The point was clear enough--where a SWF hires a conventional investment manager for the purpose of investing some portion of its funds the SWF must be presumed to be engaging solely in economic and not political objectives.

 
(From BlackRock Inc. buys Barclays unit to become world's largest money manager; manages $2.7 trillion, Daily News, June 12, 2009; "BlackRock headquarters in New York. It has taken over an investment until of Barclays, making it the largest money manager in the world - in charge of $2.7 trillion. (Lennihan/AP)")


It would follow that this evidence reinforces the "deal" inherent in the Santiago Principles--where a state projects its economic power into the economic markets of other states, such activity is to be treated like that of private  (non-state) actors, as long as the principal objectives are economic. But, of course, that does not necessarily follow.  An investment manager is as capable as a state functionary to work aggressively to meet the political objectives of the SWF retained by them.  And indeed, in the case of sovereign investing, where political objectives have an economic welfare maximization component, this would not require more than a limitation of the focus of investment objectives. 

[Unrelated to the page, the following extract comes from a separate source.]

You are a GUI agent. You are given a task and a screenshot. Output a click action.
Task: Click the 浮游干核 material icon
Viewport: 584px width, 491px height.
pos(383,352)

 (From CIC reveals US equity holdings, China Daily, Feb. 8, 2010; "Lou Jiwei, chairman of China Investment Corp, attending the Asian Financial Forum in Hong Kong last month. The sovereign wealth fund, based in Beijing, has reportedly begun stockpiling cash in US money-market funds. [Agencies] "

Importantly, any analysis of a presumption about SWF intent is complicated by the possible ownership relationships between the SWFs and the investment managers hired to manage SWF finds.  For example, CIC, the Chinese Sovereign Wealth Fund, holds stakes in at least some of the investment firms hired to manage their funds.  "According to CIC's report, three previously disclosed investments now comprise about 63 percent of its US holdings. These include a $1.77 billion stake in Morgan Stanley, the New York-based securities firm; a $3.54 billion interest in Teck Resources Ltd, Canada's largest diversified mining company; and $714 million of stock in BlackRock, a New York firm that is the world's largest money manager." (From CIC reveals US equity holdings, China Daily, Feb. 8, 2010).  Indeed, hiring these firms to manage targeted investment takes on a different complexion when it is considered together with another investment decision of CIC--the investment in indigenous funds operating in host states.  "The filing shows that CIC has been buying exchange-traded funds that track stock indexes, economic sectors and commodity prices, such as the SPDR Gold Trust. Its ETF holdings, including about 4.1 million shares in each of the iShares S&P Global Materials Index Fund and the Energy Select Sector SPDR Fund, had a market value of $2.4 billion on Dec 31, according to the filing."  (Id.).

This is not to suggest that there is sham here.  Rather, it is that merely hiring conventional host state based investment advisers, standing alone, does not necessarily mean that the SWFs are just engaging in passive economic activity without a shareholder activist agenda.  
So what’s behind CIC’s growing investment savvy and international manoeuvres? According to an FT analysis in December, much of it has to do with CIC’s managing director Zhou Yuan, a former UBS banker in China from 1994 to 1998.

Zhou, who now heads CIC’s Strategic Investment and Concentrated Holding division, is in charge of the fund’s large positions in public companies such as Blackstone, Morgan Stanley and Noble Energy, and is popular with foreign visitors to CIC’s Beijing headquarters, according to the report. (From Gwen Robinson, CIC Takes on the World, FT.com Alphaville, Feb. 9, 2010).
Sovereign investing may well redefine the meaning of shareholder activism, the way SWFs have begun to redefine the character of state investment in economic markets abroad.